Supplied information Block Start

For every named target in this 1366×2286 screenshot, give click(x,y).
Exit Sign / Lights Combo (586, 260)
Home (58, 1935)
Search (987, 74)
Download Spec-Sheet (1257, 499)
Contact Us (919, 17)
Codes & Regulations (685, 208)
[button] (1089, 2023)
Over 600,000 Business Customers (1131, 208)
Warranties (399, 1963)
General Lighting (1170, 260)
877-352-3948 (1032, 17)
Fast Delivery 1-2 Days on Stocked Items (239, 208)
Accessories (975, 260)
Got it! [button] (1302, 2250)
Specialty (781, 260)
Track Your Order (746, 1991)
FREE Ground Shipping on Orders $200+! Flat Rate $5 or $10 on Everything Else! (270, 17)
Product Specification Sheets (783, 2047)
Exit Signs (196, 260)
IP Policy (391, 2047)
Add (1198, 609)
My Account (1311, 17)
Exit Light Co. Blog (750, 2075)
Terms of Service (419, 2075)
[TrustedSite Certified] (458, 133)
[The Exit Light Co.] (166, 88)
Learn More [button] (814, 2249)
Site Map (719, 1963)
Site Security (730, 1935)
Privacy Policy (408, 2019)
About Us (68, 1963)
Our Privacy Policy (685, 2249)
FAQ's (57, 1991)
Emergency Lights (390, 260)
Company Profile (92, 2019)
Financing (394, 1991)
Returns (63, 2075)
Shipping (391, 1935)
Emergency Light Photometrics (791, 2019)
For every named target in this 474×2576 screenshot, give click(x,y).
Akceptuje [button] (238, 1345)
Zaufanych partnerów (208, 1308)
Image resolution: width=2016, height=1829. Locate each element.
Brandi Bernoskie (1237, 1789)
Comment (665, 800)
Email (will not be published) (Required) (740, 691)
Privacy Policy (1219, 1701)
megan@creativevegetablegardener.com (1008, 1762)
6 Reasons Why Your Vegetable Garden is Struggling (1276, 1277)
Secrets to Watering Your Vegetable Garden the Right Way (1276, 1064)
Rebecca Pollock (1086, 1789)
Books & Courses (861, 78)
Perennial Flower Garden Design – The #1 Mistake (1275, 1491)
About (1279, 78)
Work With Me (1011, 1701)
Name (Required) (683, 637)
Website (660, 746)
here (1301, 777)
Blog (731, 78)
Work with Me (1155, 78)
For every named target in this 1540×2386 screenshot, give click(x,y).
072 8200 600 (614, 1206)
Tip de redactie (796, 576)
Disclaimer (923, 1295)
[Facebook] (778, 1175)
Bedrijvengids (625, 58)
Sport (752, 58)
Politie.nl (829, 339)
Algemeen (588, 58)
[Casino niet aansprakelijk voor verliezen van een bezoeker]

Supplied information Block End

Assigned task: Search each line of the entries for the string "Policy", then say how many lines have it. Reply with the number only.

Task solution: 4